▶ **MATERIAL TO PROCESS**
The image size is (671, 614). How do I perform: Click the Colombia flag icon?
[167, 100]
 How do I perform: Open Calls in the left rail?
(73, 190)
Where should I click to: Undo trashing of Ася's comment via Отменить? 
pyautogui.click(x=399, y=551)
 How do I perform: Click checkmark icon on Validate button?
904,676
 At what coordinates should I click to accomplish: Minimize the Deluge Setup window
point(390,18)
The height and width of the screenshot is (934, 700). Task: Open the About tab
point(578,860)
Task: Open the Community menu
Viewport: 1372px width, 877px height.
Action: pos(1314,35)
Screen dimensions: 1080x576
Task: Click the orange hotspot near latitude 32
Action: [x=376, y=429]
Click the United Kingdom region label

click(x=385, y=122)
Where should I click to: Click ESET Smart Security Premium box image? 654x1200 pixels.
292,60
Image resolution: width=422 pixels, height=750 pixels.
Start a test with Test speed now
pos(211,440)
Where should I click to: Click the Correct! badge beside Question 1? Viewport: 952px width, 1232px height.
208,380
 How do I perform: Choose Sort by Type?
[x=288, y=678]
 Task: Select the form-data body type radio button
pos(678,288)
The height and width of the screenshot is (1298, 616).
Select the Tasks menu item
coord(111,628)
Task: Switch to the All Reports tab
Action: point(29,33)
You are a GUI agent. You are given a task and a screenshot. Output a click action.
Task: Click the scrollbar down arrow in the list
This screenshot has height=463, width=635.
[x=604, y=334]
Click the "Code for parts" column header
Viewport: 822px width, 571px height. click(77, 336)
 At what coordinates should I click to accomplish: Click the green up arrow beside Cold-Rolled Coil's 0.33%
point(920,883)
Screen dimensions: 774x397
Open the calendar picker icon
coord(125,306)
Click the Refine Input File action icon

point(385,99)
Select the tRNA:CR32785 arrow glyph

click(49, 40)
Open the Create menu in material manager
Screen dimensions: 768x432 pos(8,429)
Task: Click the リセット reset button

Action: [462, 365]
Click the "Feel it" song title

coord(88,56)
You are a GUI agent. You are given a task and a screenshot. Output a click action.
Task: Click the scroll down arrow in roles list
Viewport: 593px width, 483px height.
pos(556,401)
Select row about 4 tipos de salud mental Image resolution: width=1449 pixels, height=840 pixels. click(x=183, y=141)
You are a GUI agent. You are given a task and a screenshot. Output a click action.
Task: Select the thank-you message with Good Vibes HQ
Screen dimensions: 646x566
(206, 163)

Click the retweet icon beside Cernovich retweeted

▶ **WHAT IS EXPECTED**
When the line with "Where should I click to: Undo" is reached in the data above, start copying there, and copy each line exactly until the line with "Task: Open the Community menu" has been copied; copy nothing else.

▶ **WRITTEN ANSWER**
Where should I click to: Undo trashing of Ася's comment via Отменить? 
pyautogui.click(x=399, y=551)
 How do I perform: Click checkmark icon on Validate button?
904,676
 At what coordinates should I click to accomplish: Minimize the Deluge Setup window
point(390,18)
The height and width of the screenshot is (934, 700). Task: Open the About tab
point(578,860)
Task: Open the Community menu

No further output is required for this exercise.